Me encontraba en el depósito provisional, clasificando partes del cuerpo. Ryan pasaba velozmente junto a mí. Le llamaba preguntándole qué había pasado con el pie. Pero él seguía su camino. Intentaba alcanzarle, pero mis pies se negaban a moverse. Seguía gritando, extendía los brazos pero él se alejaba cada vez más.

Boyd corría alrededor de un cementerio con una ardilla muerta colgando de su boca.

Willow Lynette Gist y Jonas Mitchell posaban para una fotografía de boda. La novia cherokee llevaba en las manos el pie que yo había rescatado de los coyotes.

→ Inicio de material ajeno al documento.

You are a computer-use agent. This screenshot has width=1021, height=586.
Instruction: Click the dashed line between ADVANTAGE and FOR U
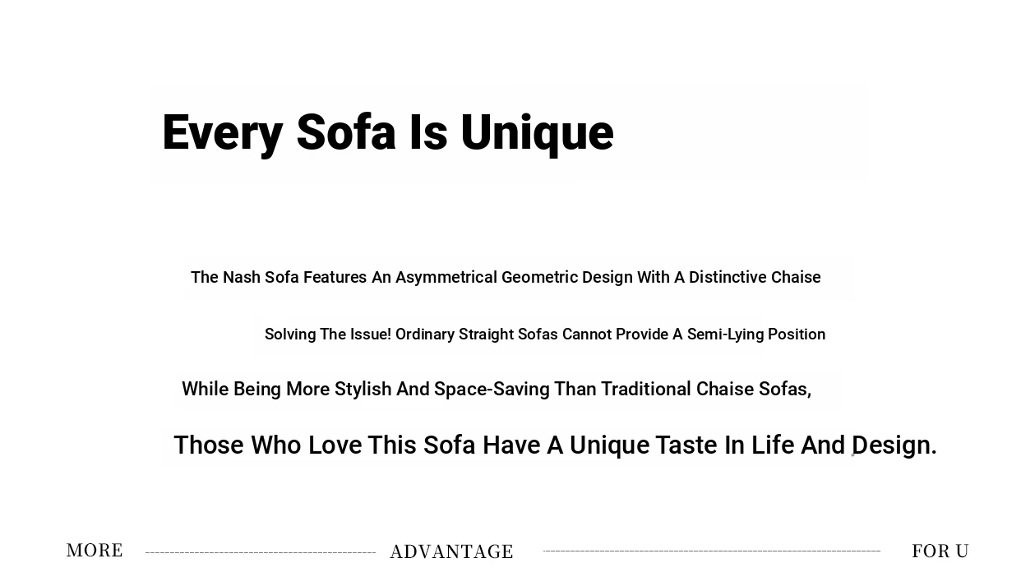point(711,551)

El juez Henry Arlen Preston intentaba darle un libro a un hombre mayor. El anciano comenzaba a alejarse pero Preston le seguía, insistiendo en que aceptara el regalo. El anciano se volvía y Preston dejaba caer el libro al suelo. Boyd lo cogía y echaba a correr por un largo camino de grava. Cuando conseguía sujetarle y quitarle lo que llevaba en la boca, ya no se trataba de un libro sino de una lápida de piedra con el nombre de «Tucker Adams» grabado en la pulida superficie, y 1943, el año en que ambos murieron, uno de ellos un eminente ciudadano y el otro un hombre anónimo.